Of course, that’s what he was thinking. That’s what they should all be thinking. It was why he spent hours poring over the monitors, utilizing the months of training he’d undergone within forces recon in electronic warfare and cyber security, watching for any blip on the screen indicating Rainier had found them. “We have no idea what kind of ties he’s used to build wealth and connections over his career, legal or otherwise. We have to operate as though he’s fully functional and still has the manpower to run his network.”

The air grew cold, damp, and musty with raw dirt and the moisture contained within. The hallway wasn’t lit leading back to the mansion, but no one on Team Mayhem needed it to be. One of the best bonuses that had come from the serum was enhanced vision that allowed them to see in the dark without night vision goggles. It was an advantage a normal soldier wouldn’t have had, and one that Diggs had looked forward to using on terrorists. It was an opportunity he hadn’t yet had a chance to test.

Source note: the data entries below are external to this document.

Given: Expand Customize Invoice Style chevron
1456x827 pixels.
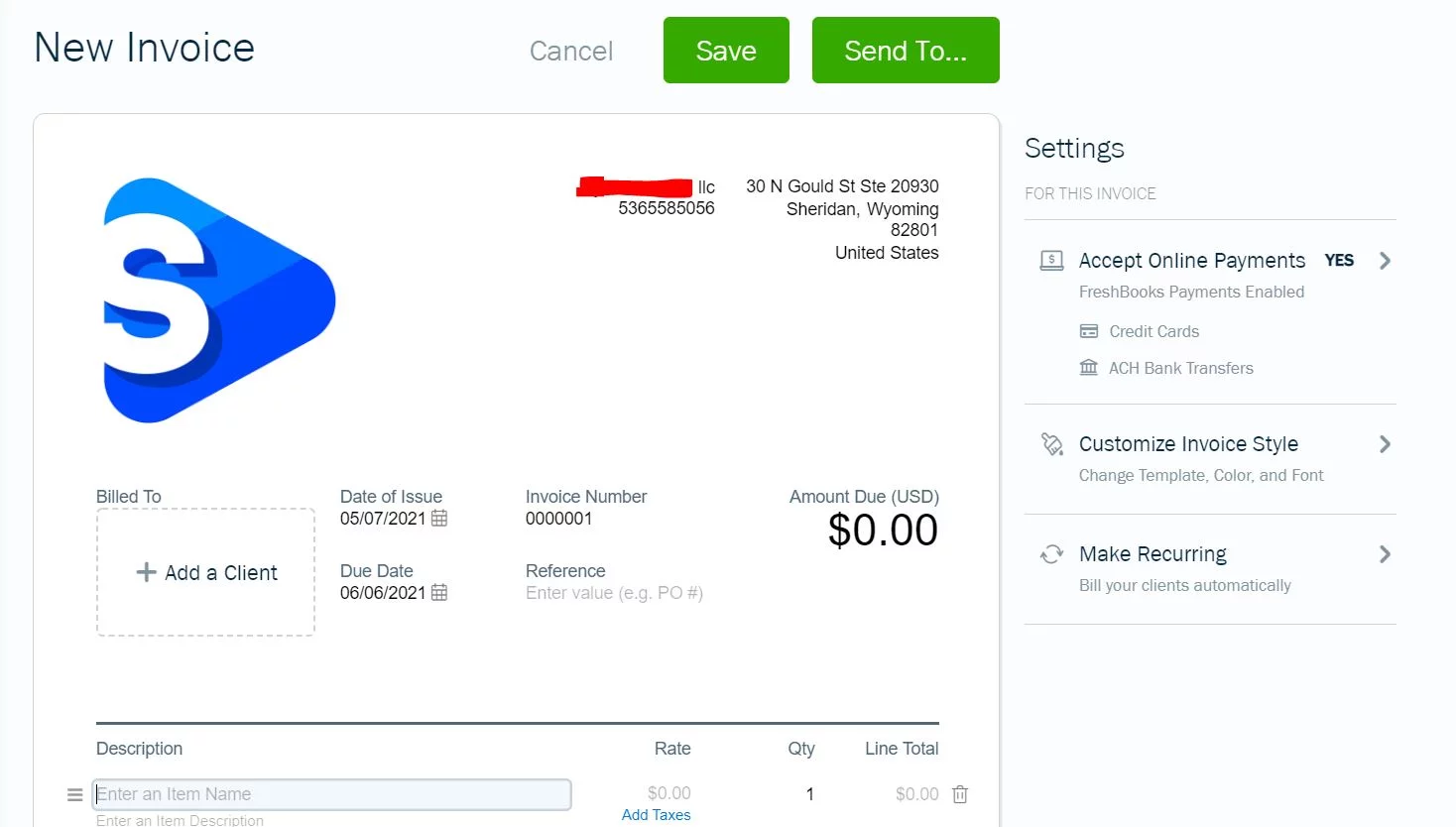Looking at the screenshot, I should click(1385, 444).
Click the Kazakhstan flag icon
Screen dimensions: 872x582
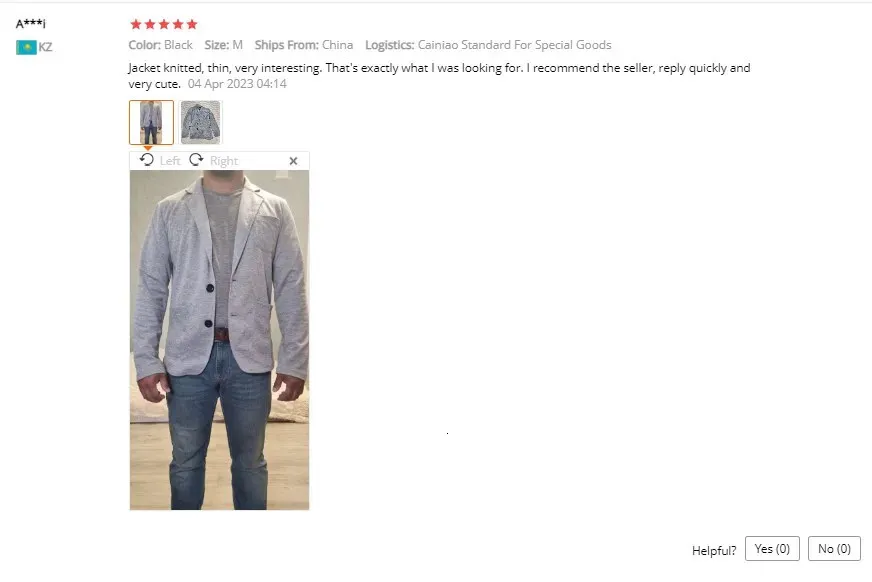[x=26, y=47]
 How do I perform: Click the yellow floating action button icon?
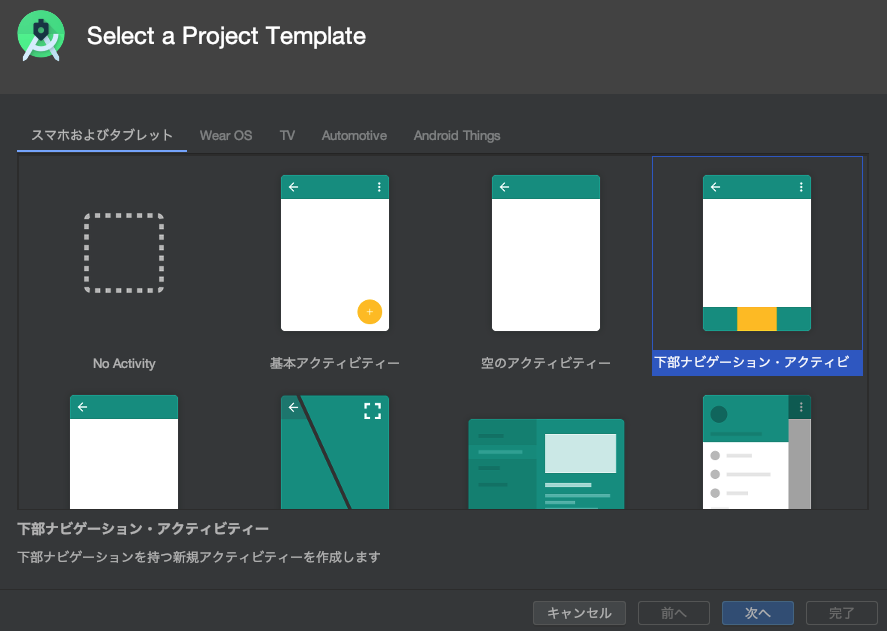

“How would he know where to start looking? His lab was halfway around the world. We have no ties to this area. No family or friends,” Juarez said.

“The security cameras in the parking garage in D.C. could’ve gotten Hicks’ face.” Hicks had been sent on a mission to rescue Dr. Averton’s sister, Whitney, when they’d been attacked in the parking garage at her work.

Juarez banged the wall with his closed fist. “But wouldn’t that mean Rainier had to be monitoring the security cameras on that exact parking garage?”

“No, they were wireless cameras which means all of the footage was transmitted over a wireless network. Any computer geek with half a brain could have tapped into the feed, and the general could’ve flagged each of our photos so that any match anywhere would alert him.”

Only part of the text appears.